The plot line involved the stories of travelers on a journey to the mythical city of Ghurba. Although the play was performed by a mix of professionals and nonprofessionals, all of the performances seemed fresh, affecting, and authentic.

Ismael Kanatur was brilliant. We first see him as a Palestinian father who must leave his young daughter behind in the care of a vendor while he goes ahead to find and establish their home. In one moving dialogue, he pleads with his Westernized daughter not to forget her language. In another, he gives her the keys to their house, which may no longer be standing. It is very important to him that his daughter knows that, at least, there once was a home. In a later scene, he ages about thirty years, right before our eyes, into another character — a bitter and anguished patricide.

George Haddad’s comedy monologue was delivered entirely in Arabic, with no translation. This was done deliberately to enable part of the audience to understand how it feels to be excluded. The routine was just long enough to make its point without boring us non-Arabic speakers. Mr. Haddad put so much presence into his speech, that a number of Westerners found it funny, although they were left out of the specifics of the joke.

Tamadhur Al-Ageel was highly amusing as the “Sensuous Woman,” reveling in the flavor and aroma of a peach while reading the “Arabian Nights” and the “Joy of Cooking.”
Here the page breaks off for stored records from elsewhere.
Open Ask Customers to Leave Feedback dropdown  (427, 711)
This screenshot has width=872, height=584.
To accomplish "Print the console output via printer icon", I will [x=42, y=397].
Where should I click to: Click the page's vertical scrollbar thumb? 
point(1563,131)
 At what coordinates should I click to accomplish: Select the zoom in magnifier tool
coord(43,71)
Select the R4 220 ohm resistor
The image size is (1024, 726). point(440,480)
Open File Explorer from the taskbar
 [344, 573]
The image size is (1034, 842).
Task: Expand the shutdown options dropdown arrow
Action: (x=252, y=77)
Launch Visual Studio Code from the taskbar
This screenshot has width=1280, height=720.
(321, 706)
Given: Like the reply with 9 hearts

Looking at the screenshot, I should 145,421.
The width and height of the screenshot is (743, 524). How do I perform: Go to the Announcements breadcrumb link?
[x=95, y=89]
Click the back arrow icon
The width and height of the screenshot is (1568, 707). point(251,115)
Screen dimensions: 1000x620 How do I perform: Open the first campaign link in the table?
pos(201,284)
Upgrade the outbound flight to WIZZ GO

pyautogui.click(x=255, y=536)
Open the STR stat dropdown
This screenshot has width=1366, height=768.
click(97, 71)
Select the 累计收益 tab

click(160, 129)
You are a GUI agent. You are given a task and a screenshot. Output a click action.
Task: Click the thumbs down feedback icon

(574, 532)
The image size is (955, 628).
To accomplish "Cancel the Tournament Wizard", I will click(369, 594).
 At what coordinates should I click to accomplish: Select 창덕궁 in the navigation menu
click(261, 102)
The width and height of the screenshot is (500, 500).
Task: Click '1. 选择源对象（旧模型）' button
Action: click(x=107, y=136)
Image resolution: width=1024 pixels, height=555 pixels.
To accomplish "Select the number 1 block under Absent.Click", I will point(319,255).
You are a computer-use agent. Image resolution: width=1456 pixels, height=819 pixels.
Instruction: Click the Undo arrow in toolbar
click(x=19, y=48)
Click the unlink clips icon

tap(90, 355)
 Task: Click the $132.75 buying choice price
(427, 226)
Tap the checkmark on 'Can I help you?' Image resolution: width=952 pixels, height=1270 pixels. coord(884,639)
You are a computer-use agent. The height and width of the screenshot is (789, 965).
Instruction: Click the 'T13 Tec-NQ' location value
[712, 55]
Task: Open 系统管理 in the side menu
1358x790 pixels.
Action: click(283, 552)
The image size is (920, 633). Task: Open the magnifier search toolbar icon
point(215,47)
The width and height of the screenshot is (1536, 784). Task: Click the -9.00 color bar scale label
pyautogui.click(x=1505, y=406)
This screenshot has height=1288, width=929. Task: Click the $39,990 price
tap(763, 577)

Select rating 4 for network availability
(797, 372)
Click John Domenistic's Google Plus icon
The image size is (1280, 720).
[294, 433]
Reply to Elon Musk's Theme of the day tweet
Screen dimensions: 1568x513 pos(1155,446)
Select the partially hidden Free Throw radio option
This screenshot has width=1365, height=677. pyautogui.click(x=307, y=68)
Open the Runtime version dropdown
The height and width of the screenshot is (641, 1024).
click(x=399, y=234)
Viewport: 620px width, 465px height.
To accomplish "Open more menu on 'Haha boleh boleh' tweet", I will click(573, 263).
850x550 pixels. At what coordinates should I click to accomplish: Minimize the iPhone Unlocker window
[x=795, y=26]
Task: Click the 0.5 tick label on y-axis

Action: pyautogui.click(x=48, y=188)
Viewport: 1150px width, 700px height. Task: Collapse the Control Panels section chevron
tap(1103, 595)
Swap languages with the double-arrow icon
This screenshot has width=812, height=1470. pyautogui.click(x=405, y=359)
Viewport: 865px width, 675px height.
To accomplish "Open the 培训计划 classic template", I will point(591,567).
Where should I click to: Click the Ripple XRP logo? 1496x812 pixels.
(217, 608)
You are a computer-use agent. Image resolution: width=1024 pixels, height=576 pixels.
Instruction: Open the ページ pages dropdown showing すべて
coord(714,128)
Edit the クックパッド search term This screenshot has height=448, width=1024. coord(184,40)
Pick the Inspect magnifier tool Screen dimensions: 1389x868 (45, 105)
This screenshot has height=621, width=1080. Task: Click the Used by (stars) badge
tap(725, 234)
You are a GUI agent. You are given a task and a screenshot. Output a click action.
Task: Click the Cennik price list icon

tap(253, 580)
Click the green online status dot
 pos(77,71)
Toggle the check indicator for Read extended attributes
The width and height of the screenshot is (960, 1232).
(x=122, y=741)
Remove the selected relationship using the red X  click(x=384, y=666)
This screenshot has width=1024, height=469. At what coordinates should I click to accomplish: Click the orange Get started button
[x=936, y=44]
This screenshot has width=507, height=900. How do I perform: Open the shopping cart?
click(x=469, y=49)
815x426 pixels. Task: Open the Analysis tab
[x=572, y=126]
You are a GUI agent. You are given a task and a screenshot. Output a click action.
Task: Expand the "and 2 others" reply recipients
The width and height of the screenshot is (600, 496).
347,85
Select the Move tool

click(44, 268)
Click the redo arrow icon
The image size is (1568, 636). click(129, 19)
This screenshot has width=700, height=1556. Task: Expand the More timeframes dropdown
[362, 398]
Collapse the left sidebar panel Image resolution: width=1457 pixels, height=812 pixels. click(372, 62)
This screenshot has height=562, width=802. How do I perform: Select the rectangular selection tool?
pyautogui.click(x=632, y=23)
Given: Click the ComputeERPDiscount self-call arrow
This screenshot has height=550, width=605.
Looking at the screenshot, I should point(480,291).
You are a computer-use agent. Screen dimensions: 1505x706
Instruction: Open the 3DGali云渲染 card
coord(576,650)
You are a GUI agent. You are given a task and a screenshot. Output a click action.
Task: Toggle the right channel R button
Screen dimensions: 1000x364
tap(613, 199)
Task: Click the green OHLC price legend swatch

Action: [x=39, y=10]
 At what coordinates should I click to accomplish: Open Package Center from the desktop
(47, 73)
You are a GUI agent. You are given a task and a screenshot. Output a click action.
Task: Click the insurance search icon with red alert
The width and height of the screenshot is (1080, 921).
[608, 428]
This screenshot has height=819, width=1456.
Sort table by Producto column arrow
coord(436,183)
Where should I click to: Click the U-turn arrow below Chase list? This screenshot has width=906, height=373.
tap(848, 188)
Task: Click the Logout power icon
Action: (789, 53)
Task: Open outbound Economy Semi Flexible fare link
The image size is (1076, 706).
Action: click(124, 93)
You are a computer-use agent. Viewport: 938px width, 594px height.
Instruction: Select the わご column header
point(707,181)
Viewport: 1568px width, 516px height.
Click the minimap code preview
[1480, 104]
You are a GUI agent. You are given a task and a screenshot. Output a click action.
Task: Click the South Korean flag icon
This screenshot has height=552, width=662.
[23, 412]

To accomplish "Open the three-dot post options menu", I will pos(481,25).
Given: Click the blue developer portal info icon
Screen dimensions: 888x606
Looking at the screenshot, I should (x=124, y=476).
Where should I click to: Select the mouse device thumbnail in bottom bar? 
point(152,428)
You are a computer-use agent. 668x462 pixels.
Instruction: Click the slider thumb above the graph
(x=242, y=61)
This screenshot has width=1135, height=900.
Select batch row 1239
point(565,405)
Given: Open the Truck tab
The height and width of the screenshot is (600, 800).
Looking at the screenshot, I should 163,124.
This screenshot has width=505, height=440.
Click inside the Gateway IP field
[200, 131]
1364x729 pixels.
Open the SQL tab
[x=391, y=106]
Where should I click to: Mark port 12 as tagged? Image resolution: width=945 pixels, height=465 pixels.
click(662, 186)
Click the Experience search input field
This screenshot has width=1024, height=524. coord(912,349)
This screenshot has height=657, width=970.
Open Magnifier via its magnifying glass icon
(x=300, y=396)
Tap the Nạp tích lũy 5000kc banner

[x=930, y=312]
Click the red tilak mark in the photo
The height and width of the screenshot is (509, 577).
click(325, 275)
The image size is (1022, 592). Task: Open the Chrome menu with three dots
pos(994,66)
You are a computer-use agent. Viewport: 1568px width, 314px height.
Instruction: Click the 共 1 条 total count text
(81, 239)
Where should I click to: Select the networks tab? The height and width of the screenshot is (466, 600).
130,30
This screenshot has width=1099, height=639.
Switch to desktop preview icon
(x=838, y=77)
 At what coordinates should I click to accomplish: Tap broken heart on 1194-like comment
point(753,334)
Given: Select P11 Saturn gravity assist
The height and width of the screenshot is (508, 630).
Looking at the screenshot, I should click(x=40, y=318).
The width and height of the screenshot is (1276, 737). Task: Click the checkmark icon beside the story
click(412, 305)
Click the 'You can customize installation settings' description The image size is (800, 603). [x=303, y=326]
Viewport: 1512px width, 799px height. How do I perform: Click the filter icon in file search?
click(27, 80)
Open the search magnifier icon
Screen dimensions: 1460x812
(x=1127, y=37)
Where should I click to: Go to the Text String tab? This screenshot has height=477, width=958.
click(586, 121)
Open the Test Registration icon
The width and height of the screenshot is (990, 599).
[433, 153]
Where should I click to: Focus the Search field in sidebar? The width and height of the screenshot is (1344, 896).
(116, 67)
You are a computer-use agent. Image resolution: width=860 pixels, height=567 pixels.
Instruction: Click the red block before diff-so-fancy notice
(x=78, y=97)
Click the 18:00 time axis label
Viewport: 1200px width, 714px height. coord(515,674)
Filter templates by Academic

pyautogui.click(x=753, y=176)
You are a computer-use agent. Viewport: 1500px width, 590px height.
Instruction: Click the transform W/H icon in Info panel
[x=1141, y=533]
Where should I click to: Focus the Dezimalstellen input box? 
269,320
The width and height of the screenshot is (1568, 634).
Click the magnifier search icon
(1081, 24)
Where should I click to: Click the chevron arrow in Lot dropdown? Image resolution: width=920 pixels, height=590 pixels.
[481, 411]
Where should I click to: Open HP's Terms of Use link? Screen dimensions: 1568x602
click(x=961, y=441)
Equally funny was Pauline Guld. She plays a liberated young Arab-American woman, contemptuous of her more traditional cousin. She holds out for a non-arranged, civil wedding, and boasts that she “buys her grape leaves at Trader Joe’s.”

Teddy-bearish Benajah Cobb played the vendor, a good-natured, culturally inept American, trying too hard to be Arab.

Samira Haddad somehow managed to be both sad and funny. We see her preparing the body of her husband, who died on the journey, for burial. As she tenderly washes him, she croons a poem in Arabic (which Ms. Haddad composed) about their love. She intersperses her sad tasks with funny ruminations in English about driving a car with a manual transmission (“let out the clutch slowly”). We learn that her goals in America are to learn English, to go to college, and to learn to drive a car — goals that she will now accomplish alone.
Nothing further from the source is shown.